(Übungsaufgabe 1) Wie viele Jahre lang versuchte Blair laut dem Text über Tony Blair, den Friedensprozess zwischen Israel und Palästina zu fördern?
(Übungsaufgabe 2) Führen Sie den Text über Tony Blair im Anschluss an seinen letzten Satz weiter.

(Extrahierter Text)
===============

Blair überschritt damals die Grenze zwischen legitimer Macht und Hybris. Er handelte, als läge das Vertrauen einer breiten Mehrheit in seiner Verfügung.
Nach dem Ende seiner Amtszeit trat Blair nicht nur der katholischen Kirche bei, sondern wurde auch Sondergesandter des Nahost-Quartetts aus UN, EU, Russland und USA. Acht Jahre lang versuchte er, den Friedensprozess zwischen Israel und Palästina zu fördern, wirtschaftliche Strukturen aufzubauen, Vertrauen zu schaffen. Der Erfolg blieb begrenzt.
2016 gründete er das Tony Blair Institute for Global Change, eine Beratungsorganisation für Regierungen weltweit. Zu den Partnern zählten auch autoritäre Regimes wie Ruanda oder Saudi-Arabien – was neue Zweifel an Blairs moralischer Konsistenz weckte. Gefördert wird das Institut unter anderem vom Tech-Milliardär Larry Ellison, einem engen Unterstützer Israels. Seit 2017 soll Ellison laut dem Guardian 16,6 Millionen Dollar an die Organisation "Friends of the Israel Defense Forces" gespendet haben, die Programme zur Unterstützung israelischer Soldat:innen finanziert. Die internationale Kritik an Blairs politischen und finanziellen Verbindungen folgte prompt - ein Muster, das sich durch seine gesamte politische Biografie zieht: die Verknüpfung von Macht, Hybris und moralischer Ambivalenz.

===============

(Angezeigte Daten)
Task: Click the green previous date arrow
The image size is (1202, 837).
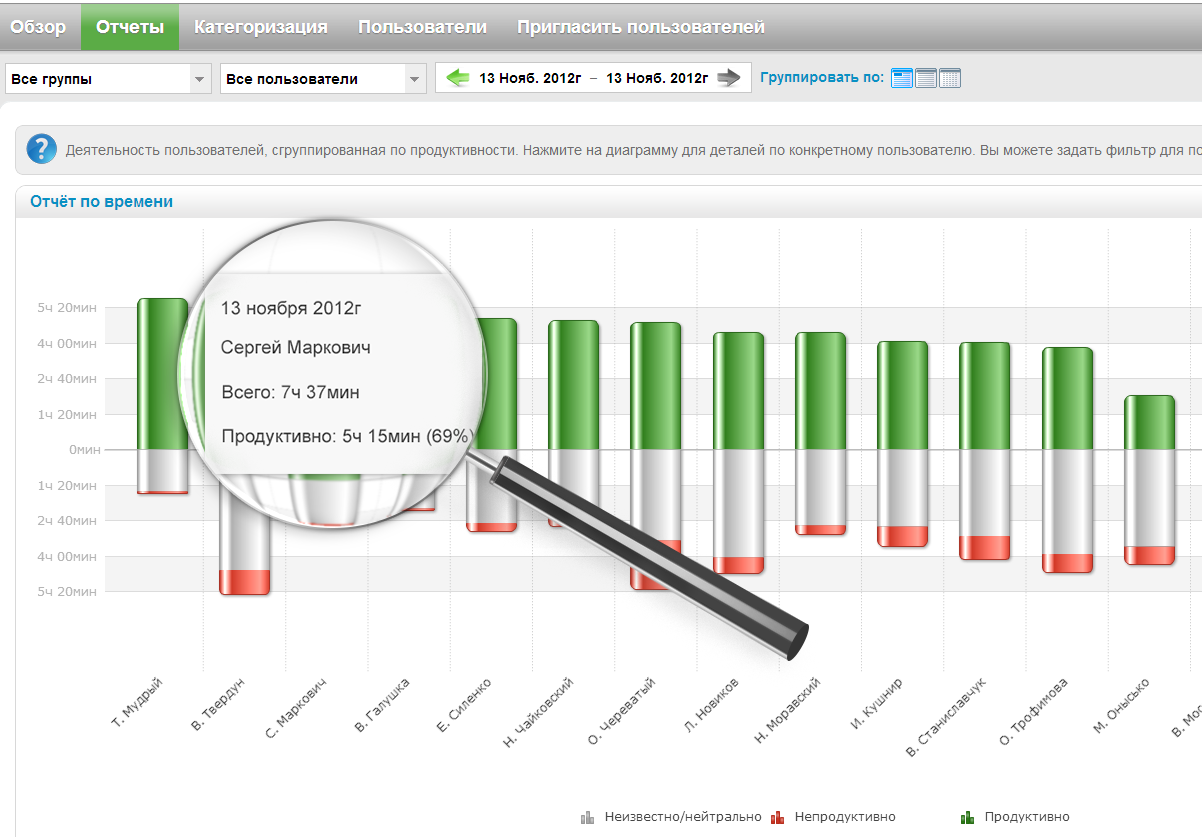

===============

(Schriftliche Antwort 1) Acht Jahre lang.

(Schriftliche Antwort 2)
Irakkrieg und die Last der Verantwortung
Und heute ist Blair – der "Untote der internationalen Politik", wie ihn Nahost-Experte Daniel Gerlach kürzlich im Pioneerpodcast bezeichnete – plötzlich die prägende Figur im Friedensplan für den Nahostkonflikt. Im Rahmen des 20-Punkte-Plans von US-Präsident Donald Trump erhält Blair eine besondere Rolle: Er soll die in den letzten Tagen viel diskutierte Übergangsverwaltung in Gaza leiten. Der Plan, bekannt unter dem Namen "Gaza International Transitional Authority" (GITA), sieht Blair als Interimsverwalter vor, mit der Aufgabe, den Wiederaufbau zu koordinieren und die palästinensischen Verwaltungsstrukturen im Rahmen einer Reform zu stärken. Auf Trumps Wunsch kommt Blair eine zentrale operative Rolle zu – bildlich gesprochen agiert er wie ein "CEO" der Verwaltung, während die formale Leitung beim US-Präsidenten bleibt.
Unbestritten ist, dass Blair ein Kenner des Nahost-Konflikts ist, gut vernetzt und – oft übersehen – auch friedenserprobt. Während seiner Amtszeit spielte er eine zentrale Rolle am Karfreitagsabkommen von 1998, das einen politischen Rahmen schuf und die jahrzehntelangen Konflikte in Nordirland deutlich deeskalierte – ausgelöst durch Spannungen zwischen der überwiegend protestantischen Bevölkerung, die Teil Großbritanniens bleiben wollte, und der überwiegend katholischen, die eine Vereinigung mit Irland anstrebte.
Doch eine Frage bleibt: Für wen handelt Blair hier wirklich? Wem dient sein Engagement?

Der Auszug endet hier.